Contactée par Maroc Hebdo, afin de tirer au clair cette embrouille, la direction de la clinique n’a pas donné suite à la demande d’explication. «Nous allons vous rappeler pour une rencontre avec M. Tazi». C’était la dernière réponse avant le silence radio. Surfacturation, refus de délivrer les détails sur la situation du patient et une facture en bonne et due forme, indisponibilité du traitement Covid-19, sont autant d’exemples de pratiques à bannir. Mais là où le bât blesse, c’est que le ministre de la Santé, Khalid Aït Taleb, semble indifférent à ce qui se passe et à ce qui relève de sa responsabilité. Son silence ne peut être traduit que par culpabilité voire complicité tacite.

C’est le silence de tout un gouvernement qui a capitulé face à une pandémie impitoyable et meurtrière. Sinon, comment expliquer que dans le projet de loi de Finances 2021, le gouvernement a consacré seulement 4,2 milliards de dirhams au budget d’investissement du département de la Santé, en hausse de seulement 850 millions de dirhams par rapport au Budget précédent? Comment peut-on, avec un petit budget, faire face à la pandémie et pallier les insuffisances d’un système longtemps affaibli?

Absence de réactivité
Il est même doublement responsable, en ce sens où il n’a rien fait pour augmenter la capacité en termes de lits de réanimation et en termes d’équipements et de ressources humaines suffisants pour faire face à cette pandémie et, en même temps, compte tenu de cette défaillance implacable, il a livré les patients Covid sur un plateau d’or à certaines cliniques privées qui n’ont du patriotisme qu’une opinion faussée, mercantile et opportuniste.

Dans des pays qui se respectent, le ministre de la Santé sera appelé à répondre de son absence de réactivité et d’action qui plonge, dans le cas du Maroc, le pays dans une perspective sombre et incertaine et qui coûte la vie à des centaines de Marocaines et de Marocains, autant ceux qui ont les moyens que ceux qui n’en ont pas. Normalement, ce ministre devrait au moins être entendu par les parlementaires. Ces derniers gardent, eux aussi, le silence. Ils donnent l’impression que ce sont des corps inanimés que seules les élections législatives et communales semblent animer.
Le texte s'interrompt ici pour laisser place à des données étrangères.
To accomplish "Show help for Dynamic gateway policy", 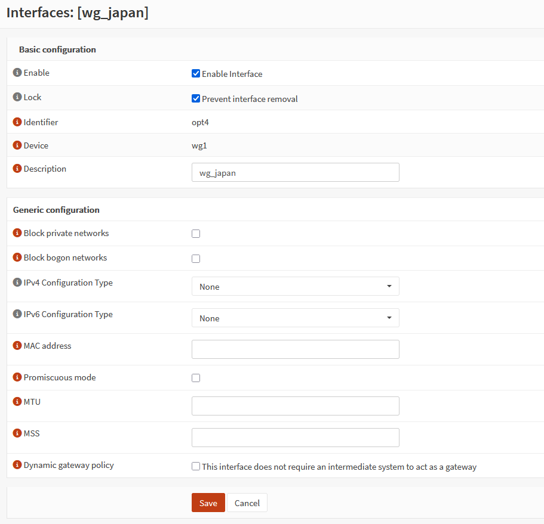I will [17, 465].
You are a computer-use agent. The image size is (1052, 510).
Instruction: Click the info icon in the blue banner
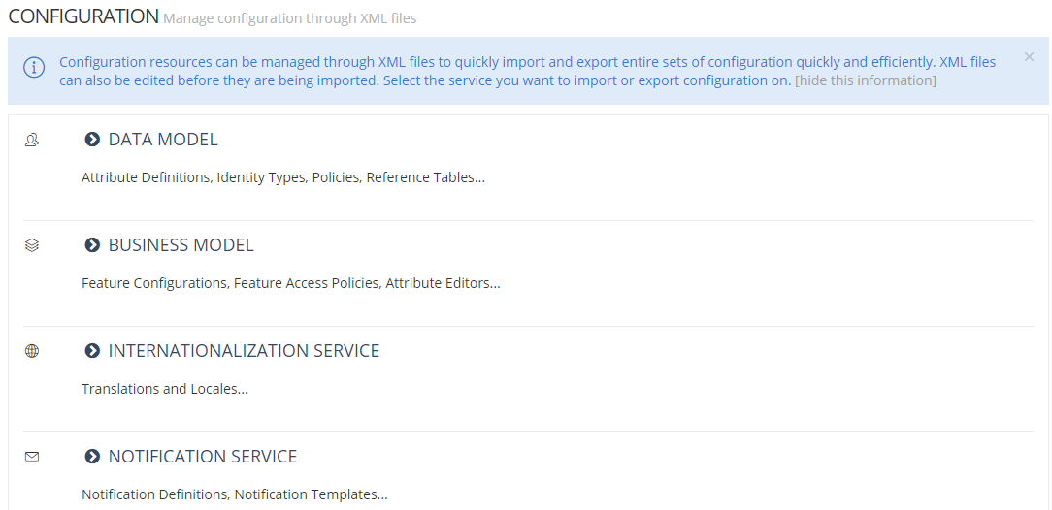34,68
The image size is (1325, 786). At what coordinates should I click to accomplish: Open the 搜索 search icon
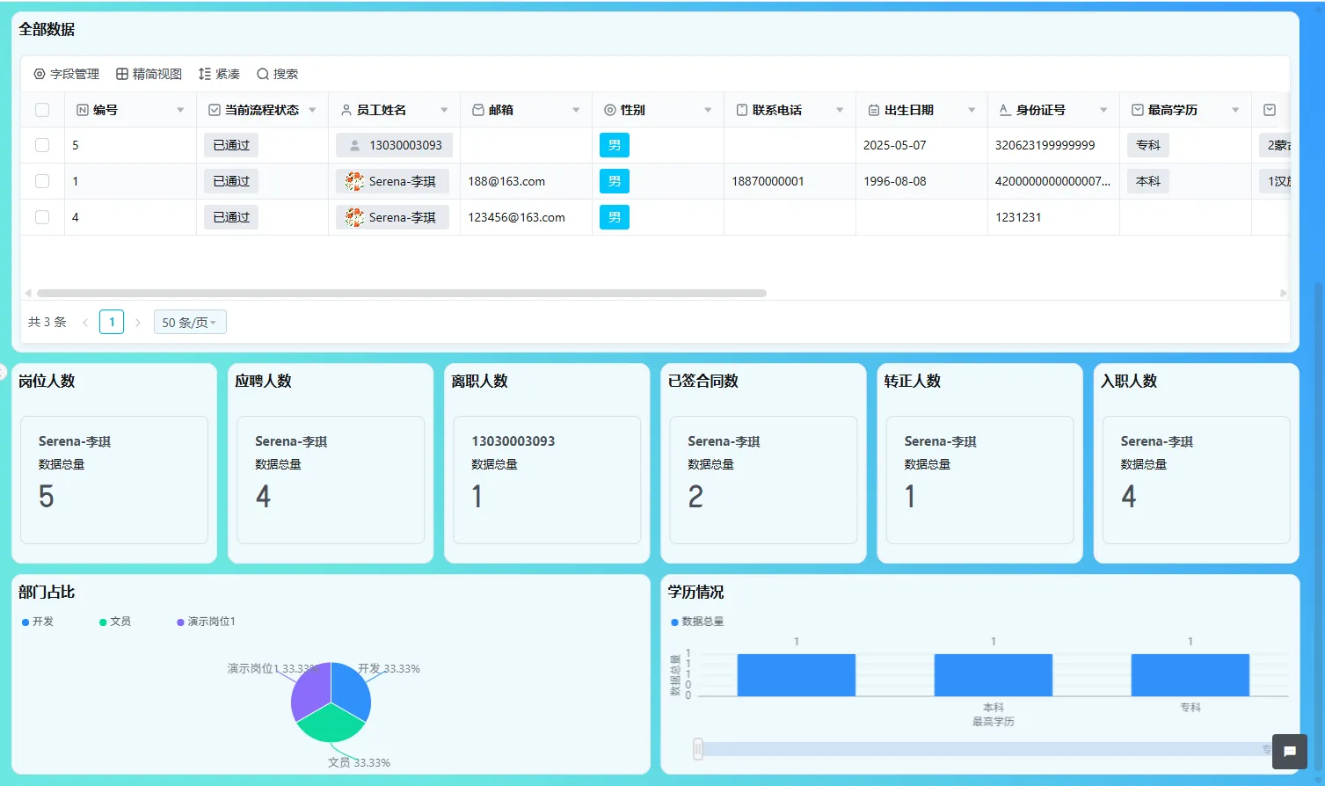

L’Etat a jeté l’éponge. Le gouvernement a montré son incapacité à gérer cette crise sanitaire et économique par ricochet. Et le peuple dans tout cela. Mais que veut le peuple? Le gouvernement fait de son mieux avec le peu de moyens dont il dispose, lui rétorque-t-on à répétition. Du reste, la fatalité, opium du peuple, joue le rôle d’un anesthésiant.